Re: [PATCH v6 0/4] sched/fair: Improve scan efficiency of SIS
From: K Prateek Nayak
Date: Tue Nov 15 2022 - 06:29:07 EST
Hello Abel,
Thank you for taking a look at the report.
On 11/15/2022 2:01 PM, Abel Wu wrote:
> Hi Prateek, thanks very much for your detailed testing!
>
> On 11/14/22 1:45 PM, K Prateek Nayak wrote:
>> Hello Abel,
>>
>> Sorry for the delay. I've tested the patch on a dual socket Zen3 system
>> (2 x 64C/128T)
>>
>> tl;dr
>>
>> o I do not notice any regressions with the standard benchmarks.

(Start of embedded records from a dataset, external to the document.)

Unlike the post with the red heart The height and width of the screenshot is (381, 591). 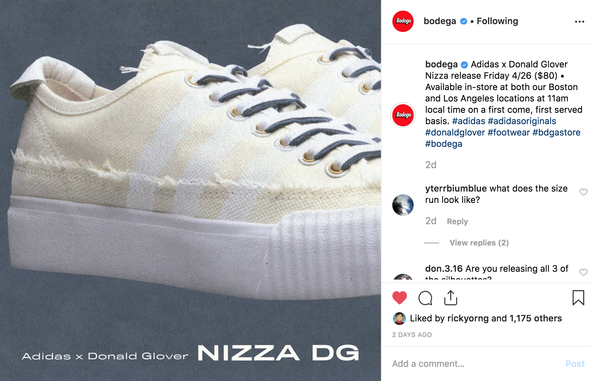coord(399,298)
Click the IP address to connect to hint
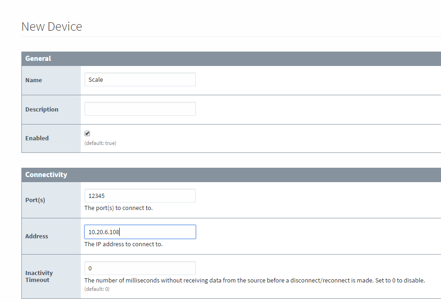 coord(123,244)
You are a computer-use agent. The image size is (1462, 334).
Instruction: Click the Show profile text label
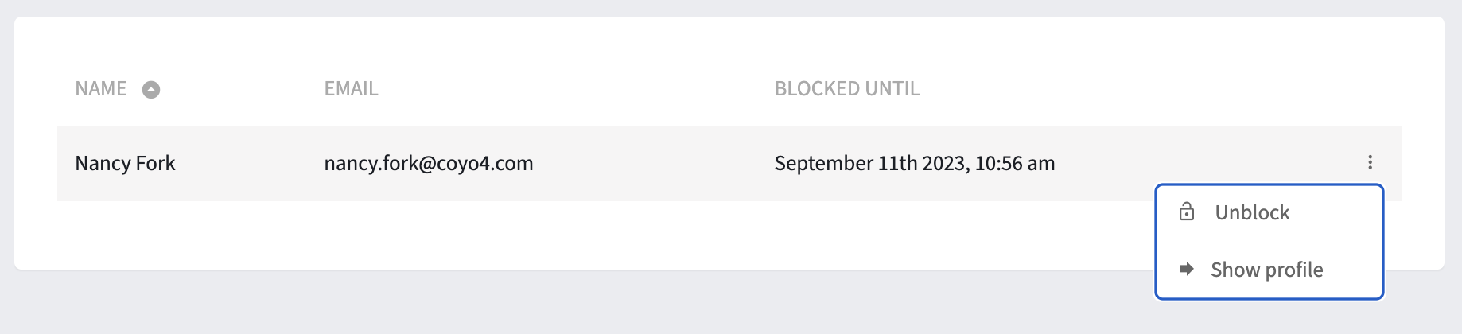click(x=1267, y=270)
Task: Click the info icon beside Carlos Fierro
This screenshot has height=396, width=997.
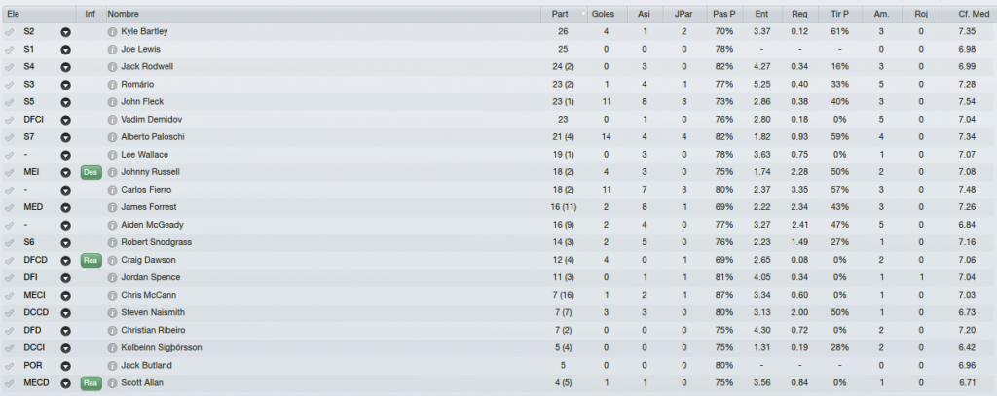Action: [x=112, y=190]
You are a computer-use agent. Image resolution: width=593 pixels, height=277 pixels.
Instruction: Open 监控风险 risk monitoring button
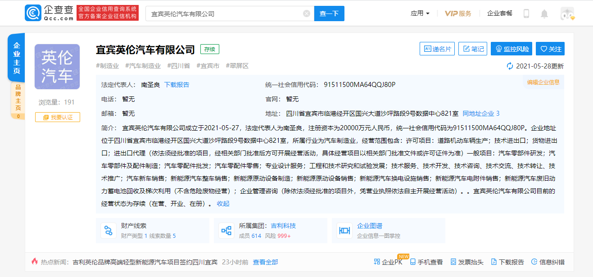[512, 49]
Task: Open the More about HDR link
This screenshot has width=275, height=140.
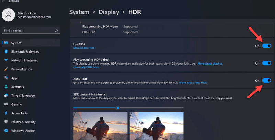Action: 84,48
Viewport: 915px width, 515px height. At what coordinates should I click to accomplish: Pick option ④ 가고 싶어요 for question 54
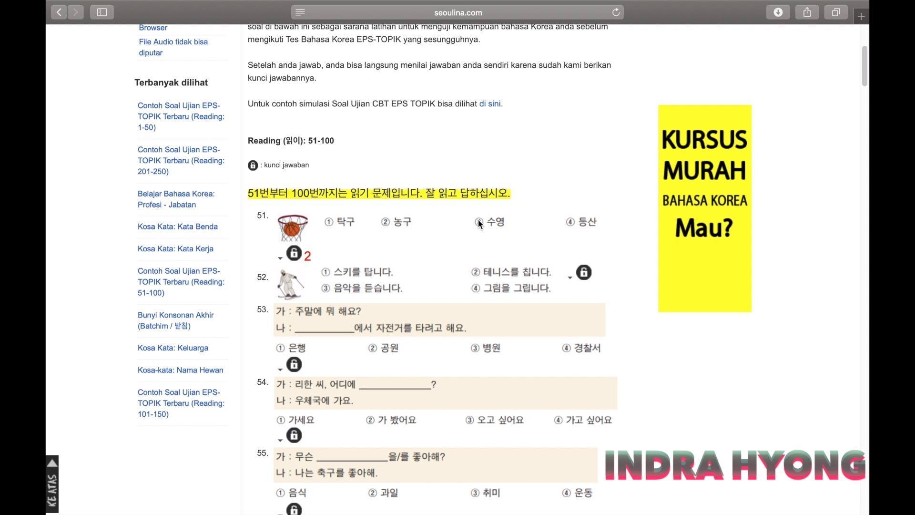tap(583, 421)
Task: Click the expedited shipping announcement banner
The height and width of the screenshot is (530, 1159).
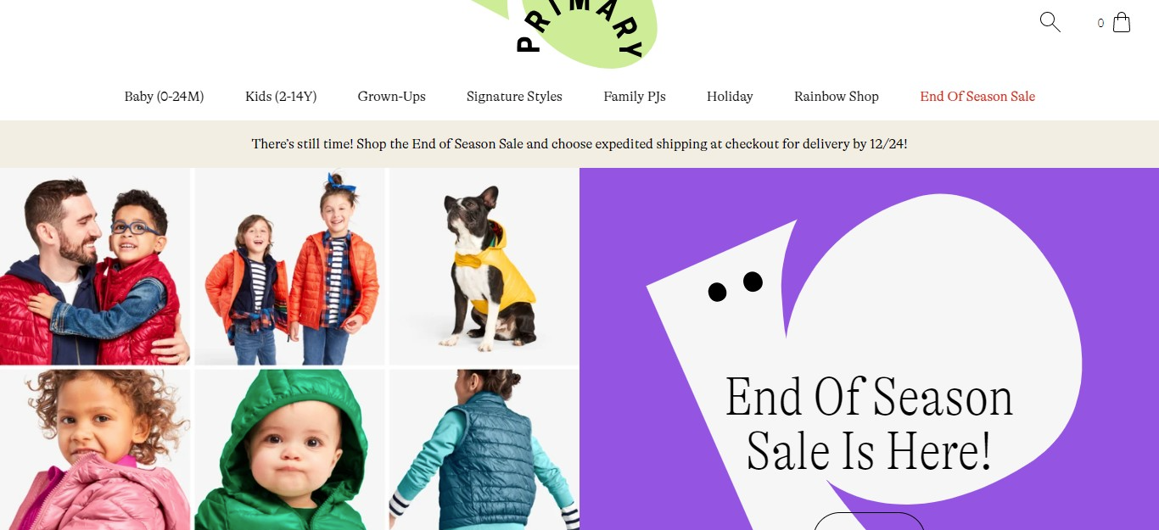Action: [580, 144]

>> o schbench sees a nice improvement to the tail latency when the number
>> of worker are equal to the number of cores in the system in NPS1 and
>> NPS2 mode. (Marked with "^")
>> o Few data points show improvements in tbench in NPS1 and NPS2 mode.
>> (Marked with "^")
>>
>> I'm still in the process of running larger workloads. If there is any
>> specific workload you would like me to run on the test system, please
>> do let me know. Below is the detailed report:
>
> Not particularly in my mind, and I think testing larger workloads is
> great. Thanks!
>
>>
>> Following are the results from running standard benchmarks on a
>> dual socket Zen3 (2 x 64C/128T) machine configured in different
>> NPS modes.
>>
>> NPS Modes are used to logically divide single socket into
>> multiple NUMA region.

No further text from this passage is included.